In excerpts from a speech for a security lecture of a think tank in London that were released on Monday, Jeremy Fleming, director of Government Communications Headquarters of the United Kingdom, warns Western countries of the “threat” from China taking advantage of technology.
In the extracts from the speech Fleming was to deliver on Tuesday at the annual Royal United Services Institute “security lecture”, the UK spy chief hyped up the tired old “China threat” in a bid to big up his agency whose “privilege and duty” is “to see the sliding door moments of history” he boasted.
With deep government spending cuts impending in the UK, it was a good opportunity for him to stake GCHQ’s claim to funding by playing up the threats the country faces. Without providing any substantial evidence, he cited China’s digital currency and its Beidou satellite navigation system, as “tools to gain an advantage”.

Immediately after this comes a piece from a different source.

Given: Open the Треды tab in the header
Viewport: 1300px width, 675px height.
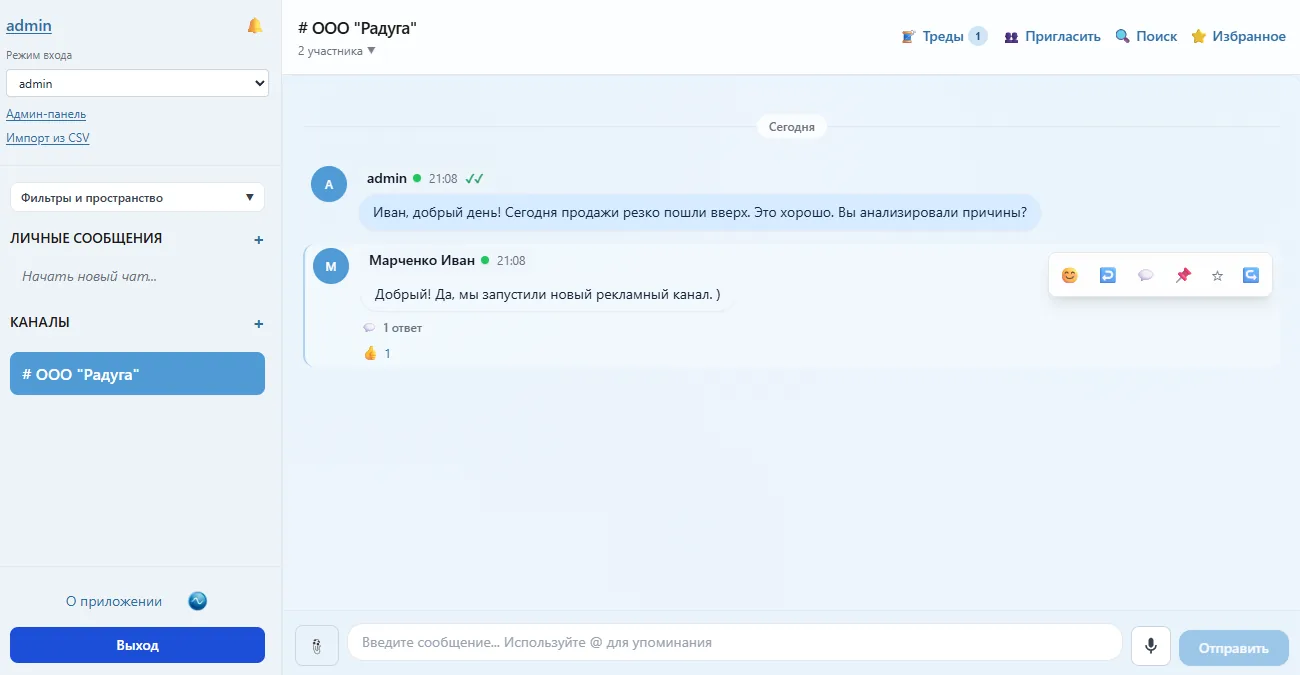Looking at the screenshot, I should click(x=944, y=36).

Although he exposed the West’s real fears by claiming that the digital renminbi would “enable China to partially evade the sort of international sanctions currently being applied to (President Vladimir) Putin’s regime in Russia” and that Beidou was evidence China was developing powerful anti-satellite capability, “with a doctrine of denying other nations access to space in the event of a conflict”.
In scaremongering about Chinese technologies, Fleming conveniently ignores the fact that such allegations were leveled at Huawei’s 5G technologies, into which the UK’s cybersecurity agency, prompted by the incessant pressure from the US administration at the time, conducted an investigation and concluded that although there were vulnerabilities, those were not an indication of any hostile intent.
It is no secret that it is the US that has analyzed and stored UK citizens’ and entities’ phone data and internet and email records through its National Security Agency under a secret deal approved by the UK government itself, as whistleblower Edward Snowden has exposed.
It was later revealed that the NSA was using a partnership with Denmark’s foreign intelligence unit to spy on senior officials of the US’ European allies, including the UK, according to an internal investigation by the Danish Defense Intelligence Service.
What spurs Fleming and others to hysterically stigmatize Chinese technologies and companies is their fear that China’s technological progress is reducing the West’s “future strategic technology advantage”.
They know that Chinese companies and technologies have not only provided customers in developed countries with products and services of high cost-performance but also greatly promoted common development of the less-developed economies by offering them a timely ride in the new technology revolution. But since they exploit technology in less wholesome ways, they perceive all technologies in such a light.
It is not China and its technologies that should be the focus of concerns, but rather the US and its compulsive need to be omnipresent, omniscient and omnipotent.